Alternatively, if DATE/TIME TRIGGERING SAVING is selected, triggering will start when the current date and the current time match the starting date and start time. The saving will stop when the current time and the date match the settings STOP DATE and STOP TIME.

The settings for this example are

  • Autosaving Enabled

  • Date/Time Triggering Saving Selected

  • Start Date, Start Time, Stop Date, Stop Time

Example Setting 3

If Analog Trigger is selected, the triggering channel and the triggering signal level have to be specified. The level in the Triggering Level box indicates the input value of the actual analog signal before it is multiplied by the gain. Therefore, the level setting should be scaled accordingly. In addition, the other triggering features (Rising edge, positive or Falling edge, negative) have to be specified; these can be accessed from the Edge/Slope menu.

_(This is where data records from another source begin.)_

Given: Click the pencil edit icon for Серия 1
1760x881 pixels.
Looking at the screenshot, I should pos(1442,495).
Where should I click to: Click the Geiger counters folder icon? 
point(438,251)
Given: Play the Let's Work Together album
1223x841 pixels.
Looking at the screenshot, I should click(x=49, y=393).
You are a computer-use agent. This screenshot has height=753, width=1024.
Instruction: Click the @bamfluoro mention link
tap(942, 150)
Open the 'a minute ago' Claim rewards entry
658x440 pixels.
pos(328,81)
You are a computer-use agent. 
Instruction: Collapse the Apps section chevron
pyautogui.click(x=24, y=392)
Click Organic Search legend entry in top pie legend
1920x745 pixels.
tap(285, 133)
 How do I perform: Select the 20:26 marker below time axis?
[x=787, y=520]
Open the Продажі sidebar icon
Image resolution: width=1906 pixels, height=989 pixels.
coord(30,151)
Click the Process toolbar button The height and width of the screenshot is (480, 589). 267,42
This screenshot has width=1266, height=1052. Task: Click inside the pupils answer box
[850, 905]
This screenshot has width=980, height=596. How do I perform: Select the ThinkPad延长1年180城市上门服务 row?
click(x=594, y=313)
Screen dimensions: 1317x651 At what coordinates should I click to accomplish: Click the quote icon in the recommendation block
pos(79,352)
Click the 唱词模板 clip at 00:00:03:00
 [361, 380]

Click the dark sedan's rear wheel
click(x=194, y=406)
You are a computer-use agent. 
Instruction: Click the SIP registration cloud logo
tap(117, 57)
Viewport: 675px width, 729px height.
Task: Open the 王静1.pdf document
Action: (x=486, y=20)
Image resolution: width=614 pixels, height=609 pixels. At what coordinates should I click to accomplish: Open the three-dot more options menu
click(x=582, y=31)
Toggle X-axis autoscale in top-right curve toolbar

Let's assume that Rising slope is selected, and the triggering level is set to 0.4. If the gain is 100, the triggering will occur at a voltage level of +40 V.

Example Setting 4

Let's assume that the option Save 5 samples within 5 second(s) is selected. Under this condition, a maximum of one sample per second will be saved into a spreadsheet file after the rms triggering condition is met. In this mode of operation, the program waits 1 second between the two consecutive time intervals, regardless of the speed of the execution. However, remember that the minimum sampling interval is limited by the specifications of the DAQ card and the software.